____ DATA RECORDS
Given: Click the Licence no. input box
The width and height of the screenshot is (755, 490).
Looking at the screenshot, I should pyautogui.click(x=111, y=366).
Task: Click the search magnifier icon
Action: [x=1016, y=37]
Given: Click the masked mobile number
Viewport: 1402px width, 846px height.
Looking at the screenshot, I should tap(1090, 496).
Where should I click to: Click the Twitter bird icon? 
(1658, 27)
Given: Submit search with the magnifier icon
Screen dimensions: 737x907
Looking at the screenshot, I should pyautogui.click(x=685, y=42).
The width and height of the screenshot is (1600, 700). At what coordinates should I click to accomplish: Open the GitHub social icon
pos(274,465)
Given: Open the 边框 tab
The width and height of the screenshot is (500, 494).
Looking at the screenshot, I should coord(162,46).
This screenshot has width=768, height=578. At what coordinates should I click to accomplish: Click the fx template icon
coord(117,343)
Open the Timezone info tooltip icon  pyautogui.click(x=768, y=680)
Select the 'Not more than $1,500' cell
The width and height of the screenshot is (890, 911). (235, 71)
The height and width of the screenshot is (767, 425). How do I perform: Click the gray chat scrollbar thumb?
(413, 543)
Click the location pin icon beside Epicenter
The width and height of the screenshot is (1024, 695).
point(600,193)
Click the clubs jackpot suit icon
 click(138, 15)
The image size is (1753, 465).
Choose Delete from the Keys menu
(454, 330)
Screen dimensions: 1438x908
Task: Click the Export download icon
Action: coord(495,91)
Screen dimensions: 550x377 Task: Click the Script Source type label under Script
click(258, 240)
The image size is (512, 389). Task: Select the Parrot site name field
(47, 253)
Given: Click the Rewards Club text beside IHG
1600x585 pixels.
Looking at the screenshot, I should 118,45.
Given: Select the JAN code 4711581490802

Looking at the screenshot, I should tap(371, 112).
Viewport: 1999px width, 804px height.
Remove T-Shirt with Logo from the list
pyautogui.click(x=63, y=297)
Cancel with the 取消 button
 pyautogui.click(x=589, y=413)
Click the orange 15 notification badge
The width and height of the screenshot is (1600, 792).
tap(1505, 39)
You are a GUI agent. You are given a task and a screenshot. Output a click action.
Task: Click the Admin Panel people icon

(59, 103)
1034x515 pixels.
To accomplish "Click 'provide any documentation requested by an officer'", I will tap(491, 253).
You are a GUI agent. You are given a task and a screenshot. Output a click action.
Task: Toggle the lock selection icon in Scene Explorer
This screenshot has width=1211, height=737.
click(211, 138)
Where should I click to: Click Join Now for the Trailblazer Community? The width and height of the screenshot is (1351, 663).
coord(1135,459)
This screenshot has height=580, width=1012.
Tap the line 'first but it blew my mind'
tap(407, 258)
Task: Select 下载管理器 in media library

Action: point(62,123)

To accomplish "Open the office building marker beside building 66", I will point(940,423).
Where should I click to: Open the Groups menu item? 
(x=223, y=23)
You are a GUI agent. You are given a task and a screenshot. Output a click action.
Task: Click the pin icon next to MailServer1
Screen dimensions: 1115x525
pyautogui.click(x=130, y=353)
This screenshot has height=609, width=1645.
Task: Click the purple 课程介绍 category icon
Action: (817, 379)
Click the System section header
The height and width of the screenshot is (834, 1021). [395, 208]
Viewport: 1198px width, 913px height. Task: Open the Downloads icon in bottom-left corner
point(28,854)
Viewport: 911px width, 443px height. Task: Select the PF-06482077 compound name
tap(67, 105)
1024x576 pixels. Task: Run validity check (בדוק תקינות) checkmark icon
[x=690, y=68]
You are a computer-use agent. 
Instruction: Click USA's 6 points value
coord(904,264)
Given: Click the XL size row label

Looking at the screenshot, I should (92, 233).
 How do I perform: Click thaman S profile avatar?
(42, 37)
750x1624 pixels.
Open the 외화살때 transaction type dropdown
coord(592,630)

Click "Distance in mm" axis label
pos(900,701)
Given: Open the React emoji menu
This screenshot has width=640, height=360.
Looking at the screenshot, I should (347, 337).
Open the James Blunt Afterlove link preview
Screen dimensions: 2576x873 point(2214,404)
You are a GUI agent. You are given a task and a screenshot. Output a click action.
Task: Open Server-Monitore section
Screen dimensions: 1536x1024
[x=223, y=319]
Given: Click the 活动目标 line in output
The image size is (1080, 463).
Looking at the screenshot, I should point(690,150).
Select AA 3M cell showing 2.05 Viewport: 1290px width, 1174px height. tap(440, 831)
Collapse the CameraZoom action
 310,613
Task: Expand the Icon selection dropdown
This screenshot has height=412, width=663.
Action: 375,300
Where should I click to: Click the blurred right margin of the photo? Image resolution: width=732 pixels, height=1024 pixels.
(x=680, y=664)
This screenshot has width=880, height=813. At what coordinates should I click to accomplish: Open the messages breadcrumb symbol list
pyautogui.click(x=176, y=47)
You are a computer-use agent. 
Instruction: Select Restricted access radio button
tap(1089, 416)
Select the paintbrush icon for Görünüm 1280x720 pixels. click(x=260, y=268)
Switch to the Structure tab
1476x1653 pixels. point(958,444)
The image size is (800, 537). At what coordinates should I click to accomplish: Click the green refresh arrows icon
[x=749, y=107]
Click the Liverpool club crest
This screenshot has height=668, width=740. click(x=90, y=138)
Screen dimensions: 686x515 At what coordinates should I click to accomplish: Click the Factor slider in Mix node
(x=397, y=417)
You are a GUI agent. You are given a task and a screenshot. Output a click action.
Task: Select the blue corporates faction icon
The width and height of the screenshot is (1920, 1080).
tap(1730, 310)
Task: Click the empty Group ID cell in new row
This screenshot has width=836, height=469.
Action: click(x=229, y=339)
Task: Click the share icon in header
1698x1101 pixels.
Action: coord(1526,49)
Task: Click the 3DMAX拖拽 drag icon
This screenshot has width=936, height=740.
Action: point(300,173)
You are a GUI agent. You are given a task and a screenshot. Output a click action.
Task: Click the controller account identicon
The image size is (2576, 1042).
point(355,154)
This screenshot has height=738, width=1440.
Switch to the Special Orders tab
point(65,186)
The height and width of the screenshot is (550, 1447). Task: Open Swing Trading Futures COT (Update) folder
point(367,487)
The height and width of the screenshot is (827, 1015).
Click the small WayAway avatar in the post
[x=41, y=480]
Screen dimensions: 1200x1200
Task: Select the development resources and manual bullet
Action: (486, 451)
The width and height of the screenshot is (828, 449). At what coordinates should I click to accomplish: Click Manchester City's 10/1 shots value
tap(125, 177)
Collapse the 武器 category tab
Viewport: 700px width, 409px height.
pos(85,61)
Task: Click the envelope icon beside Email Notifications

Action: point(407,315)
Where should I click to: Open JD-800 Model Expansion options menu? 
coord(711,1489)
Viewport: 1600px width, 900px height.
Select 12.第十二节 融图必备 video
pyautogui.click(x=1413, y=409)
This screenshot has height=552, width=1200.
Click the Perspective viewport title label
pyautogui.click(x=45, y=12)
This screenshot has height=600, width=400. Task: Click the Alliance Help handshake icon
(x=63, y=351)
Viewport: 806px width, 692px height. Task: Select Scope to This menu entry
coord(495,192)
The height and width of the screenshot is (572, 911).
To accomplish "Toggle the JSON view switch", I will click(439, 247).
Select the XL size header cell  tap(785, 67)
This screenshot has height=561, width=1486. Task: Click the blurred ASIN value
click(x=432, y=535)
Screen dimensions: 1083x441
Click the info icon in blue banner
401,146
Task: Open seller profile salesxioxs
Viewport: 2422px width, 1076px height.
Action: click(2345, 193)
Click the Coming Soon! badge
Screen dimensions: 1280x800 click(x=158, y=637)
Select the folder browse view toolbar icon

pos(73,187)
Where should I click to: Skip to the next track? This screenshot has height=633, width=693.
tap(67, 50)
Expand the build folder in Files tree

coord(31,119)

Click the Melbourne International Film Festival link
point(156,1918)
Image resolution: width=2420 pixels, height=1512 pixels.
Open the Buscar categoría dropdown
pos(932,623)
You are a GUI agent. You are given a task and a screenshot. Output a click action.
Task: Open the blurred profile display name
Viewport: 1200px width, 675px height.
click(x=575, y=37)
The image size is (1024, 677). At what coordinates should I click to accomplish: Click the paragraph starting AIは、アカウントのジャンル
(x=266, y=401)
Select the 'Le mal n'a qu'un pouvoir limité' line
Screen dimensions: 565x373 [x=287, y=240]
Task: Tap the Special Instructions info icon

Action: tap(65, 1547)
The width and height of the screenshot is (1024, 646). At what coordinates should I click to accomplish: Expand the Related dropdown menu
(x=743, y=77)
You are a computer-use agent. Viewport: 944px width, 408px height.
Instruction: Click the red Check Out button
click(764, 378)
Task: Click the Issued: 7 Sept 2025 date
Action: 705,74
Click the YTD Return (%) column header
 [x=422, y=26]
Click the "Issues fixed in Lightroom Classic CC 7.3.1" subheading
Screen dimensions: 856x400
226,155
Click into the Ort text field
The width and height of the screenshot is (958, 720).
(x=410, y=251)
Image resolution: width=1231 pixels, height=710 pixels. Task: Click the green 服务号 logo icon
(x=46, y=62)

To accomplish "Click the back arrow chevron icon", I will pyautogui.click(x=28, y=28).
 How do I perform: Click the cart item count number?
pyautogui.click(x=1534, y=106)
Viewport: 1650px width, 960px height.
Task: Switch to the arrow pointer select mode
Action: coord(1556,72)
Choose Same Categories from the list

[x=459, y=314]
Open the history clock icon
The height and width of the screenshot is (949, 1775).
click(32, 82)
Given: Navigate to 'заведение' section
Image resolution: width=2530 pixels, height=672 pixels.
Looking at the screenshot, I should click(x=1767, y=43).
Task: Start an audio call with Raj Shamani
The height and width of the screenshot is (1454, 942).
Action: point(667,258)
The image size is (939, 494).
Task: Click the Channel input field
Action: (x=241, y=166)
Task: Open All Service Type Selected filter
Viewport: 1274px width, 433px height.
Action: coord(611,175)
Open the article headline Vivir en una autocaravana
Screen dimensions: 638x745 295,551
________
Within the data above, count the lines that contain the string "text"; the reply is the number alone.

ANSWER TO THE PROBLEM —
2